Slashdot Mirror


Open Source Speech Recognition - With Source

Paul Lamere writes " This story on ZD-Net and this recent story on Slashdot describes the recent open sourcing of IBM's voice recognition software. This release, unfortunately, doesn't include any source for the actual speech recognition engine. Olaf Schmidt, a developer on the KDE Accessibility Project , is quoted as saying 'There is no speech-recognition system available for Linux, which is a big gap.' In an attempt to close this gap, we have just released Sphinx-4, a state-of-the-art, speaker-independent, continuous speech recognition system written entirely in the Java programming language. It was created by researchers and engineers from Sun, CMU, MERL, HP, MIT and UCSC. Despite (or because of) being written in the Java programming language, Sphinx-4 performs as well as similar systems written in C. Here are the release notes and some performance data."

10 of 404 comments (clear)

  1. Re:But what about text to speech? by QuantumG · · Score: 4, Informative

    By we I assume you mean "the open source community" and the answer is "when you get off your ass and code it". If by "we" you mean the world at large then go and look at AT&T's Natural Voices project.

    --
    How we know is more important than what we know.
  2. Translation for those who still don't get it... by CaptainPinko · · Score: 4, Informative

    Title: I'm(Aim) using(You Sing) it(Ate) right(Write) now(How)
    Body: It(Ate) works(lurks) very(barry) well(wall).

    --
    Your CPU is not doing anything else, at least do something.
  3. Sphinx 2 by PiGuy · · Score: 5, Informative

    "There is no speech-recognition system available for Linux, which is a big gap."

    Um, Sphinx 2 (a predecessor of Sphinx 4) has been around for quite some time now. Like Sphinx 4, it's speaker-independent. Unlike Sphinx 4, it's a C library, and is thus easily interfaced with other languages (insert shameless plug for a simple Python interface for Sphinx 2 I wrote).
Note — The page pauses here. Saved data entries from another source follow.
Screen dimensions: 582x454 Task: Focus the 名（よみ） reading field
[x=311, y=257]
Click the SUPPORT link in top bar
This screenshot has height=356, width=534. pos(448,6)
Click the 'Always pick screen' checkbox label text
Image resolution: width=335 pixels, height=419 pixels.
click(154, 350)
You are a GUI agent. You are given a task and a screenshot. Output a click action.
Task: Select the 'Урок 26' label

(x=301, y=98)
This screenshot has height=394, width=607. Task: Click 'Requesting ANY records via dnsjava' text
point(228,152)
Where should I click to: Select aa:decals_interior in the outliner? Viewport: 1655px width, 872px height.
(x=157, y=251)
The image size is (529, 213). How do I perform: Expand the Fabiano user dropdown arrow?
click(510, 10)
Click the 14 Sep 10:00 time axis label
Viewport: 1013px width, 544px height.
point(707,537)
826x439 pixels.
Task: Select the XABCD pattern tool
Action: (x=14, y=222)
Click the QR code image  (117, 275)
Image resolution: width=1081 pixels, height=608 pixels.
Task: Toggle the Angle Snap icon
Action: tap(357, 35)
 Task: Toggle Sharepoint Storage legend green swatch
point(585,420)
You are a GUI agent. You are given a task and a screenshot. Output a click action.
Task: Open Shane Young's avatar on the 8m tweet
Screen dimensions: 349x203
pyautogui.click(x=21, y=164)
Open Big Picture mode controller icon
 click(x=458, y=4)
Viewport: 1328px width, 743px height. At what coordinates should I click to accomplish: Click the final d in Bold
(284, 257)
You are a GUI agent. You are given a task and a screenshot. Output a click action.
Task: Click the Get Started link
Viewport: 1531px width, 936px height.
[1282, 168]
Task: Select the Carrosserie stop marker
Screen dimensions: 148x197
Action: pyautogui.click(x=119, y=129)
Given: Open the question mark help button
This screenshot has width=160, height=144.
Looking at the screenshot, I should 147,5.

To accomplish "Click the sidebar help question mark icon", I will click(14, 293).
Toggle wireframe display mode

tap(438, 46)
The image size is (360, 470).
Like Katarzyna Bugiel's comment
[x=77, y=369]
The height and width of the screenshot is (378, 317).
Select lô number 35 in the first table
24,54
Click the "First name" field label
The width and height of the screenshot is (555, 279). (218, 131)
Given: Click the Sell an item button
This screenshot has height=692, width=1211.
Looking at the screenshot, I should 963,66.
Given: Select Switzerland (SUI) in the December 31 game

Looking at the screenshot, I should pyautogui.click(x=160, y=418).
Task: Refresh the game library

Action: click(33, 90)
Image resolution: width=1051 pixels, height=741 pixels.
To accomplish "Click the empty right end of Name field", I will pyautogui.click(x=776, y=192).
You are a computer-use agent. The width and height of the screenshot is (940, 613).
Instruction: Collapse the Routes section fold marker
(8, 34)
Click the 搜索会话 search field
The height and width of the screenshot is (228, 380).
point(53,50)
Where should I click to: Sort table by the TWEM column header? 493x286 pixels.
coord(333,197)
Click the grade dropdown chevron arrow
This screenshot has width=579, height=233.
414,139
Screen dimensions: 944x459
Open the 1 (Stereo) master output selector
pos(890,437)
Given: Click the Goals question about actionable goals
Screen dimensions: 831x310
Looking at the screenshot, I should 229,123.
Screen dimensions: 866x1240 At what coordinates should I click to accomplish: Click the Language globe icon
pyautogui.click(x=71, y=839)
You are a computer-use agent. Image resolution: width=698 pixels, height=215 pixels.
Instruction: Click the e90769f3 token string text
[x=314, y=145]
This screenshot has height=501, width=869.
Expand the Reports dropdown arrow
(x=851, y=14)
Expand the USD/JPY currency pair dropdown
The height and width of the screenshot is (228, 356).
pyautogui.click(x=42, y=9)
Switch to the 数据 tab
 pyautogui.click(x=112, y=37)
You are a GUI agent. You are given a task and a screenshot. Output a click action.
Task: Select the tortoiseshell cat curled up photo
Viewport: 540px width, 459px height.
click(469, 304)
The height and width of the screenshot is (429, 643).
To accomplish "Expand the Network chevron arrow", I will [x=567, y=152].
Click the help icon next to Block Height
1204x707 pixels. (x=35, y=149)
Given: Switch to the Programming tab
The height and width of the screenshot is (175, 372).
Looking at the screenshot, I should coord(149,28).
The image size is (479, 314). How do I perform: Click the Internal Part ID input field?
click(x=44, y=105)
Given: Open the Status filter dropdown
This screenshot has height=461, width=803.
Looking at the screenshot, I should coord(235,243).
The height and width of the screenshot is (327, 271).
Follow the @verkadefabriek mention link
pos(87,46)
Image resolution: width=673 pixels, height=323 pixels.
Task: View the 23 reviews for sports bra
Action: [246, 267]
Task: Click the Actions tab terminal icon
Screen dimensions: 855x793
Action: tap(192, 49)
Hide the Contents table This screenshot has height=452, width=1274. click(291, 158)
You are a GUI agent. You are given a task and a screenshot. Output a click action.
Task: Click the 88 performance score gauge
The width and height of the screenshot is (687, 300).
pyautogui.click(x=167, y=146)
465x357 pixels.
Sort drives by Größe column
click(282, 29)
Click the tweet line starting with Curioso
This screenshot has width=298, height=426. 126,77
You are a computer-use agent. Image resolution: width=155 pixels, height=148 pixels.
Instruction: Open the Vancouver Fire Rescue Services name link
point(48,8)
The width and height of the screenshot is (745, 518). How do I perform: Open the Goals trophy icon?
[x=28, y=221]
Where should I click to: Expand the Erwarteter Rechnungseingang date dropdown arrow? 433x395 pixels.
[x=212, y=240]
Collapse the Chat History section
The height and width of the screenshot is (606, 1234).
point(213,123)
  4. OT Star Wars Nitpick by Anonymous Coward · · Score: 5, Informative

    Hey moron, it's R2D2 that beep-booped. C3PO was fluent in over 6 million forms of communication. ;-)

  5. Re:Virtual Machine Syndrome by pslam · · Score: 5, Informative
    It is most easily recognized in a release announcement, where for no reason whatsoever the afflicted developer suddenly interjects a statement like "and it's just as fast as C", to the bewilderment of the audience.

    An expecially odd statement considering much of speech recognition can be broken down into great big vector operations, which are perfect for hand coding in C. Bet I could quadruple the speed of it in a couple of hours with some hand coded SIMD ops in x86 assembler.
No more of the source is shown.